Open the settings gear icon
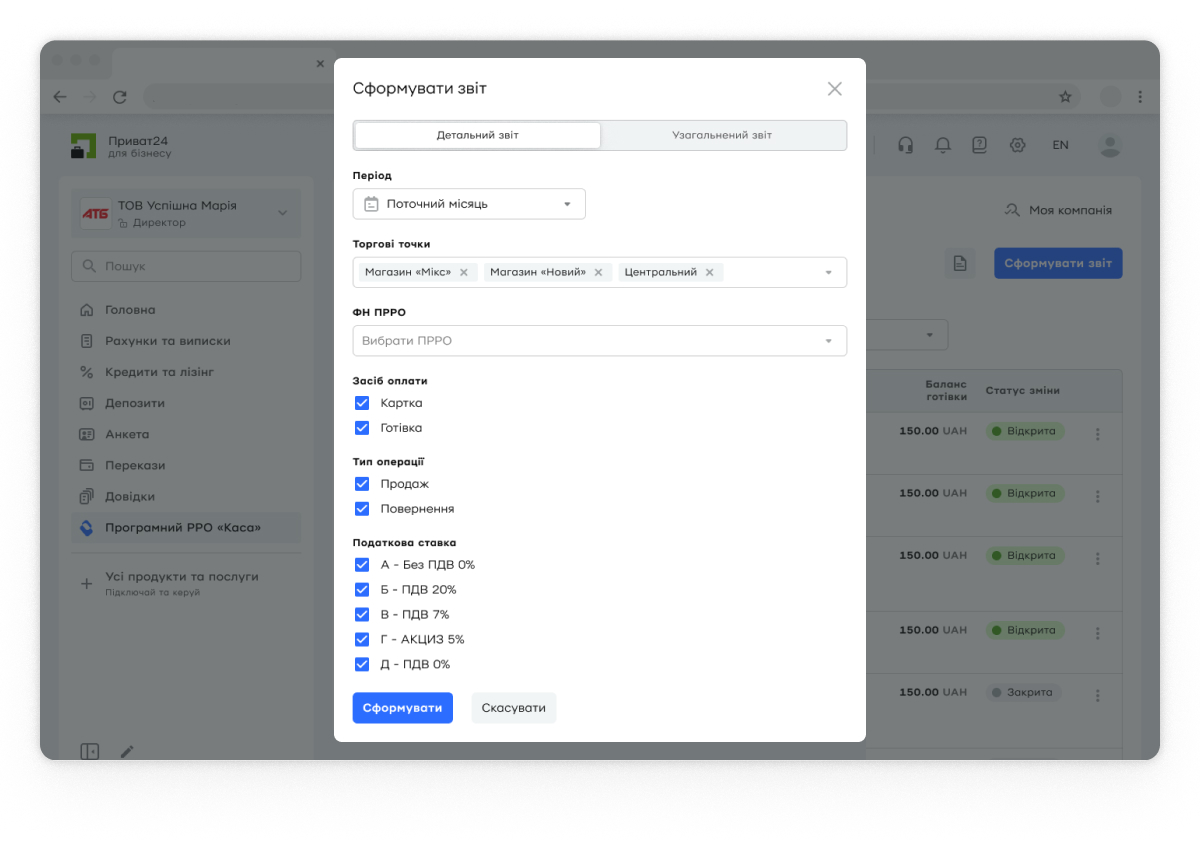 [1017, 145]
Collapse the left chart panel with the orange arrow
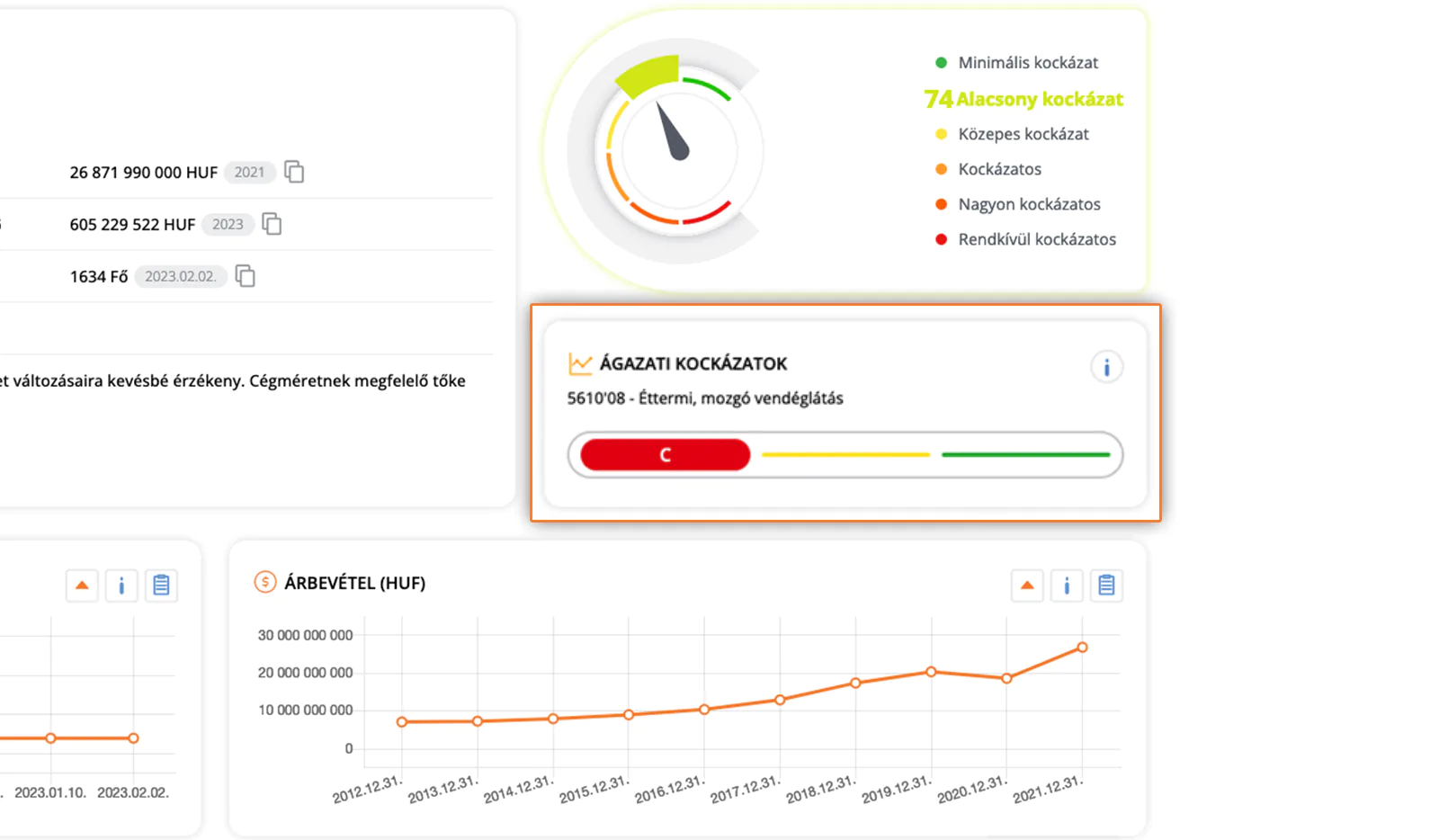 tap(82, 585)
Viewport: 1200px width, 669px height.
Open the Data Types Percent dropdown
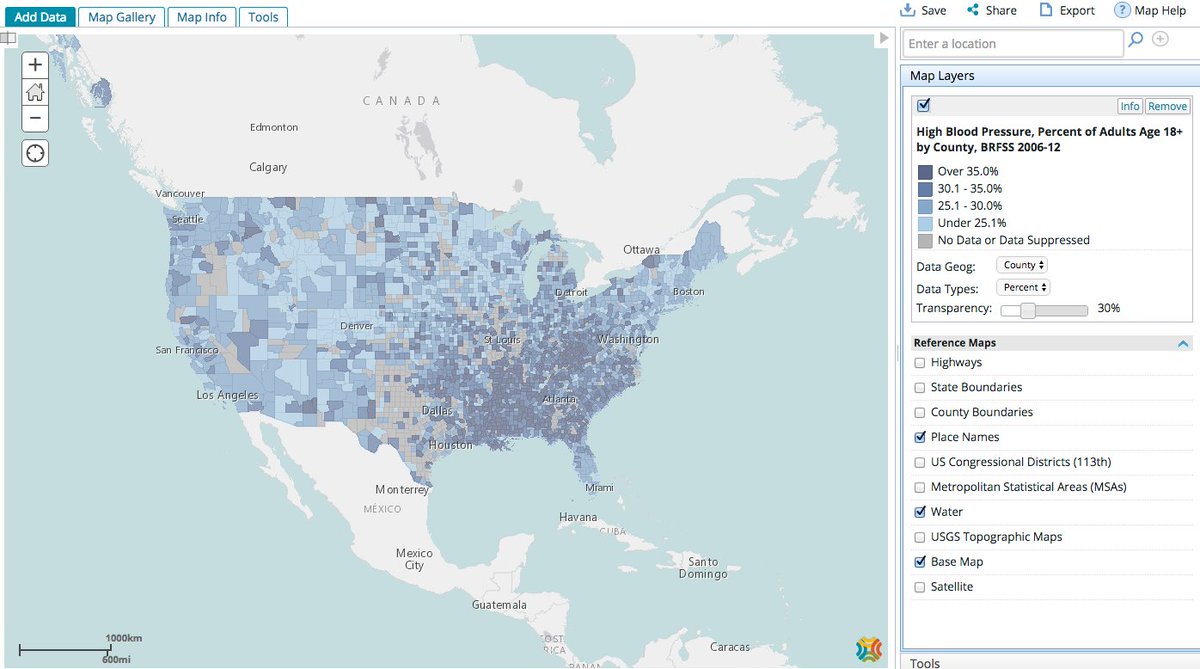[x=1022, y=287]
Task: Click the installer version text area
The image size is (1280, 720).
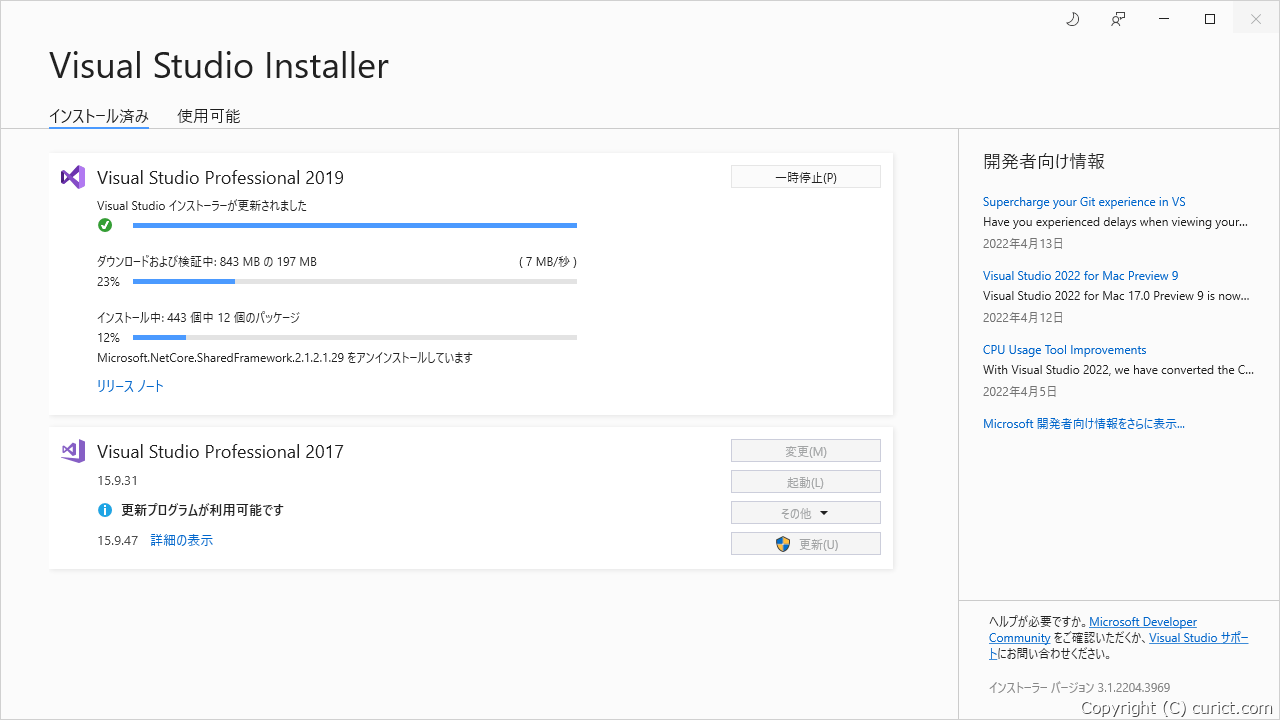Action: pyautogui.click(x=1078, y=687)
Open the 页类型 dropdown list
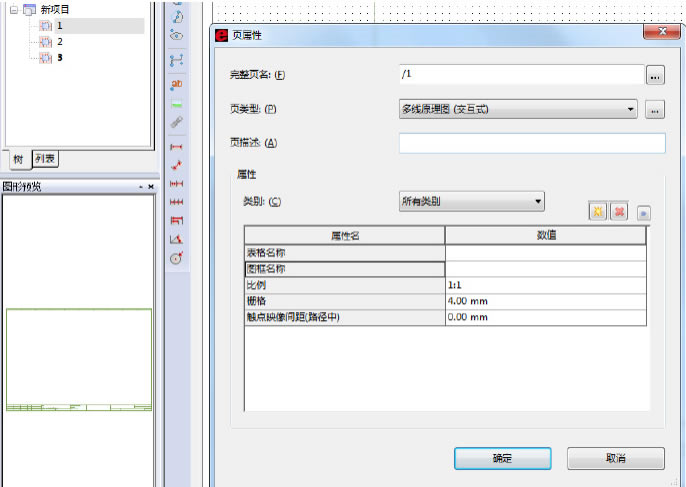 (x=630, y=109)
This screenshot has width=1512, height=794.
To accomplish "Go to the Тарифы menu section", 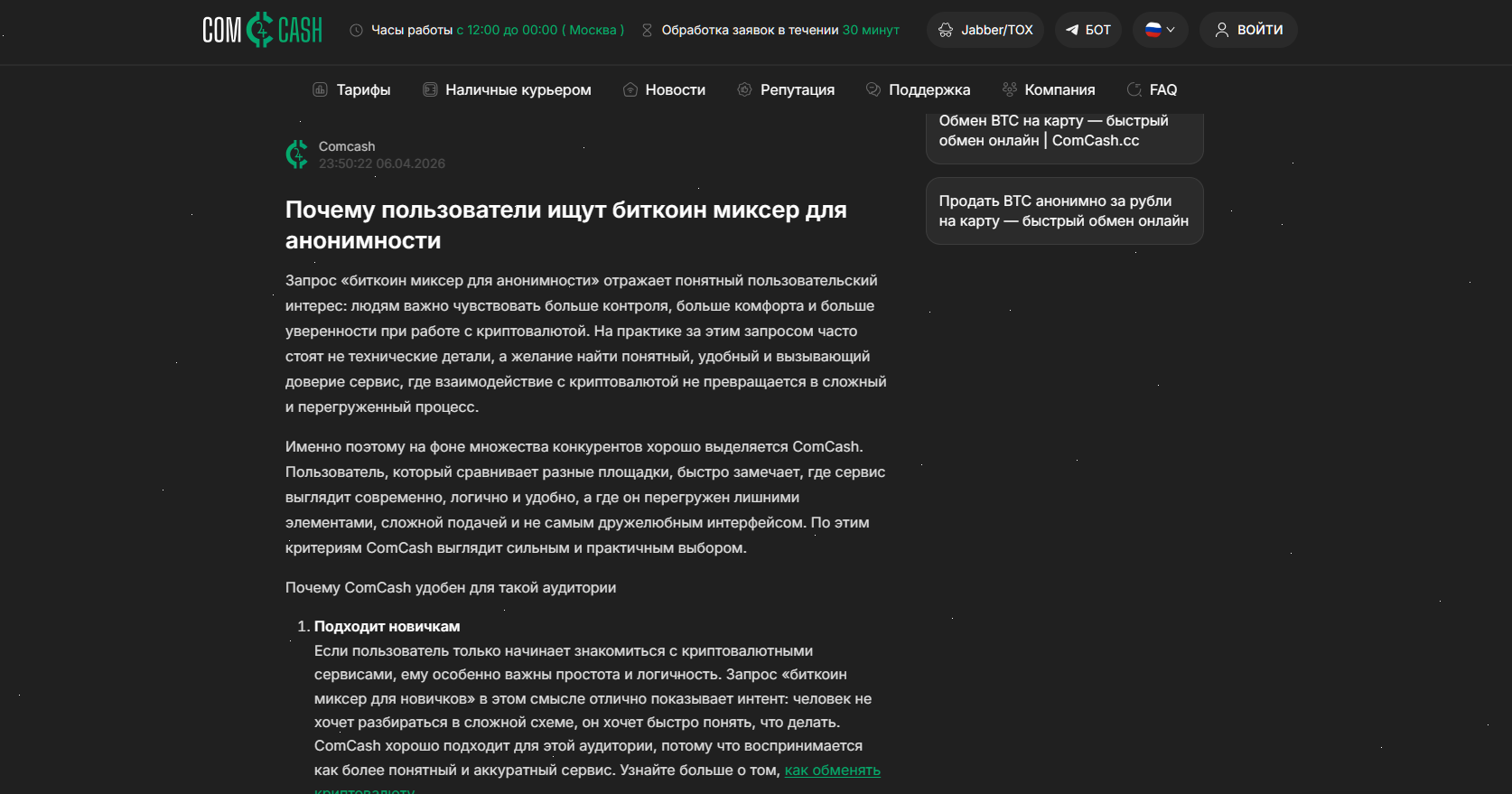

#### [About this task]
Check every line of the entries for "width" and report how many lines contain it, without any other words.

#### [Response to the exercise]
2